There was Bill Gates's famously hostile video deposition, the claim that Windows Explorer could not be extricated from the operating system (backed up by doctored videos), and the flooding of newspapers with letters of support – which had been, reportedly, written by PRs who paid real people to sign their names. It was even alleged that the letters of support were signed with dead peoples' names.

On that scale, perhaps you can understand that Microsoft's reaction to the latest fiasco was to laugh it off. "I don't think it's damaging," said Windows product manager Charmaine Gravning. "People are just having fun with it."

Gravning explained away the testimonials as the work of an "outside marketing group" that had not been approved by Microsoft managers, but insisted that it reflected "the writer's true experience". She also argued that Microsoft would never actually stoop to respond to Apple's advertising campaign. "It's not our tactics," she said. "Why would we stomp on Apple when we have 95 per cent of the market?"

But why put it up on the Microsoft site at all? And why then take it down, and the other "testimonial"? Maybe Microsoft regards such actions as trivial. But it's clearly been stung.

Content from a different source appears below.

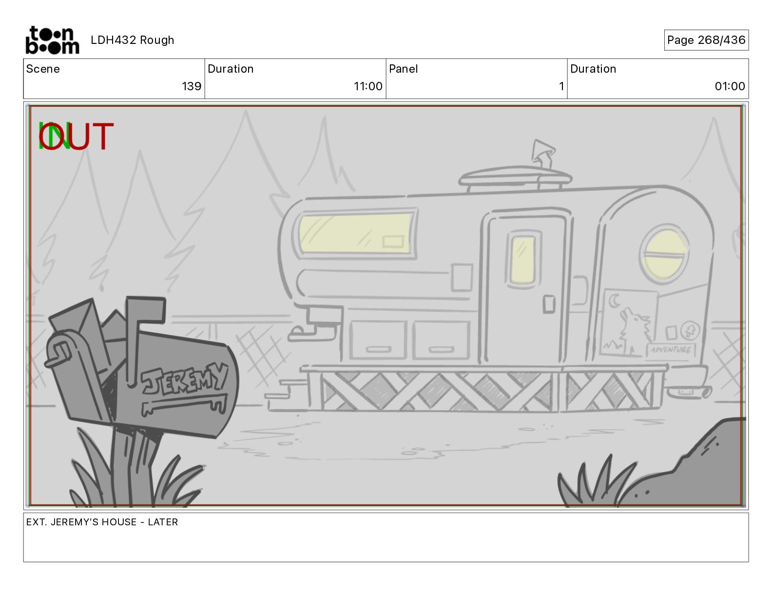The height and width of the screenshot is (597, 772).
Task: Select the panel Duration 01:00 value
Action: [x=730, y=86]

The embarrassment comes at a crucial time for the company. A federal judge is still considering whether to approve the antitrust settlement reached between Microsoft and the Justice Department. Though these events won't affect the judgement, they're the sort of incidents that can be used by opponents to argue that the settlement represents absurdly lenient terms, offered by a Justice Department in cahoots with big business.

And it's not only the courts that Microsoft still has to worry about. It needs to win the trust of corporations and consumers worldwide if it's to succeed in its central long-term plans.

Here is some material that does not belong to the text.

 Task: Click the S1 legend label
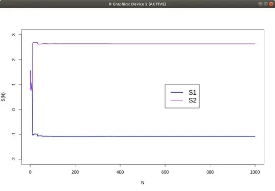pos(193,92)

The problem remains that Microsoft has difficulties persuading people to trust it, both in what it does and what it offers. Take its .Net strategy, which envisages Microsoft dominating an internet-centric world, in which users would entrust their personal information to an alliance of Microsoft-sanctioned sites.

Microsoft's potential commercial partners balked at the grandiose plan that would have made the corporation an intermediary in almost every online transaction. Consumer aversion has hastened the plan's demise. It still lives on, but just over a week ago hackers got into Microsoft's beta-testing server for .Net and stole copies of the unreleased products there. "They are not grabbing [raw] code; they are grabbing product, and it's going to be buggy and it's going to have problems," said spokesman Rick Miller. "This is obviously not good, but it's not terrible, either." Somehow, none of it is reassuring – first that the server was hacked, and then that what was there was "buggy".

Earlier this year, Microsoft founder Bill Gates shot off a company-wide memo urging his 36,000 workers to embark on a crusade of "trustworthy computing".

It's a nice idea. But wouldn't some trustworthy web pages be a start, Bill?